# 📖 Feedback - Baseline🤗 Sentence Classifier [0.226]

![](https://storage.googleapis.com/kaggle-competitions/kaggle/31779/logos/header.png)

###  Starter noteboook for the competition [Feedback Prize - Evaluating Student Writing](https://www.kaggle.com/c/feedback-prize-2021/) framing the task as a sentence classification problem, using HuggingFace, BERT, and the Trainer API, with a LB of `0.226`.


#### A lot of competitions going on, right my friends? ;)

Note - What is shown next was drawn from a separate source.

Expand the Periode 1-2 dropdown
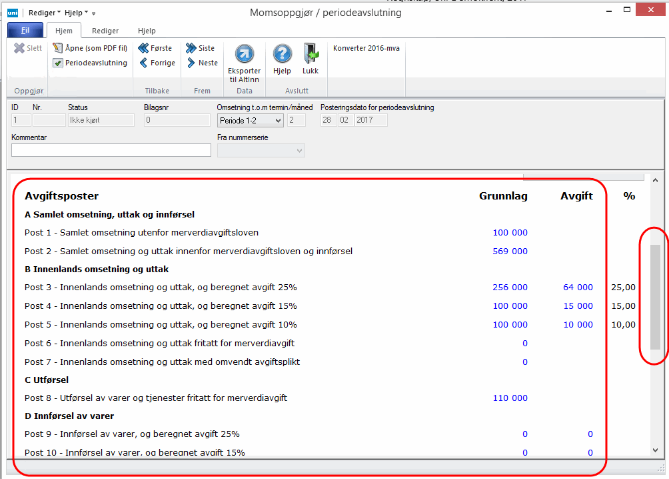The width and height of the screenshot is (669, 479). click(278, 121)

### The nature of this task is not trivially easy to map to an "orthodox" NLP problem, at least as far as I can tell. Is it a Token classification as NER/POS? Is it a... hindi bilingual Question Answering (lol)?

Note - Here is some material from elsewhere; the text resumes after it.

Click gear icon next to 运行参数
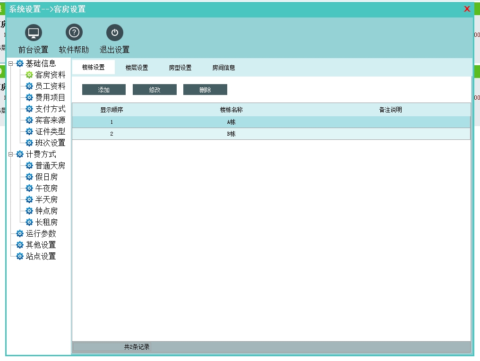The width and height of the screenshot is (480, 361). [x=20, y=233]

<h2> In this notebook I will try to present one of the possible approaches, this is: <span style="color:blue"> Sentence Classification</span>.</h2>

---

The agenda is as follows:
1. A very quick EDA
2. Preprocess to obtain a sentence classification dataset
3. Fine-tune a BERT over that sentence classification dataset
4. Submit

---

## Please, _DO_ upvote if you find it useful or interesting!! 


# Imports

In [None]:
import os
import nltk
import pandas as pd
from tqdm.auto import tqdm

from datasets import Dataset
import transformers
from transformers import AutoTokenizer, AutoModelForSequenceClassification
from transformers import TrainingArguments, Trainer

# 10,000 foot view of the data

Let's take a quick glance at the `train.csv` file:

In [None]:
# Constants
TRAIN_CSV = "../input/feedback-prize-2021/train.csv"
SUB_CSV = "../input/feedback-prize-2021/sample_submission.csv"
TRAIN_PATH = "../input/feedback-prize-2021/train"
TEST_PATH = "../input/feedback-prize-2021/test"

# Load DF
df = pd.read_csv(TRAIN_CSV, dtype={'discourse_id': int, 'discourse_start': int, 'discourse_end': int})
df.head()

From the [Data tab](https://www.kaggle.com/c/feedback-prize-2021/data):

* id - ID code for essay response
* discourse_id - ID code for discourse element
* discourse_start - character position where discourse element begins in the essay response
* discourse_end - character position where discourse element ends in the essay response
* discourse_text - text of discourse element
* discourse_type - classification of discourse element
* discourse_type_num - enumerated class label of discourse element
* predictionstring - the word indices of the training sample, as required for predictions


In [None]:
# No nulls
df.isnull().sum()

## Let's see the first example in some more detail

In [None]:
a_id = "423A1CA112E2"

In [None]:
def get_text(a_id):
    a_file = f"{TRAIN_PATH}/{a_id}.txt"
    with open(a_file, "r") as fp:
        txt = fp.read()
    return txt

txt = get_text(a_id)
print(txt)

In [None]:
df_example = df[df['id'] == a_id]
df_example

In [None]:
# Files in train path: 15595
!ls -l {TRAIN_PATH} | wc -l

In [None]:
# Files in test path: 6
!ls -l {TEST_PATH} | wc -l

I will stop with the EDA here because I have already seen various very good notebooks around, against which I cannot offer much value. I suggest you the following ones:

* [Feedback Prize EDA with displacy](https://www.kaggle.com/thedrcat/feedback-prize-eda-with-displacy) by [thedrcat](https://www.kaggle.com/thedrcat/)
* [[Feedback prize] Simple EDA](https://www.kaggle.com/ilialar/feedback-prize-simple-eda) by [ilialar](https://www.kaggle.com/ilialar)
* [🔥📊 Feedback Prize - EDA 📊🔥](https://www.kaggle.com/odins0n/feedback-prize-eda) by [odins0n](https://www.kaggle.com/odins0n/)
* [Feedback Prize - EDA](https://www.kaggle.com/yamqwe/feedback-prize-eda) by [yamqwe](https://www.kaggle.com/yamqwe/)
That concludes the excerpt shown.